Klägerin verlangt Schadensersatz in Höhe des gewährten Rabattvorteils

Die körperlich beeinträchtigte Frau hatte dann mit ihrem eine Woche alten Auto einen Unfall, an dem sie nicht schuld war und klagte auf Schaden­ersatz. Sie bekam Recht und die Verursacher zahlten nach Angaben des Gerichts den von ihr gezahlten Neupreis. Dann klagte die Frau aber noch auf Zahlung des Rabatts von 15 Prozent, obwohl sie diesen bereits wieder auf das zweite gekaufte Auto vom Hersteller bekommen hatte.
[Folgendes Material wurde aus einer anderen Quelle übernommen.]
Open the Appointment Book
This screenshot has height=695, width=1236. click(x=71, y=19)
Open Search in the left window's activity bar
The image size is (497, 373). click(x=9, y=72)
Anspruch nur auf Erstattung des rabattierten Neuwagenpreises

Das Landgericht wies nach eigenen Angaben die Klage ab. Auch die Berufung habe keinen Erfolg gehabt. Der Klägerin sei in Höhe des eingeräumten Rabattes kein Schaden entstanden, begründete das Frankfurter. Sie habe allein Anspruch auf Erstattung des rabattierten Neuwagen­preises.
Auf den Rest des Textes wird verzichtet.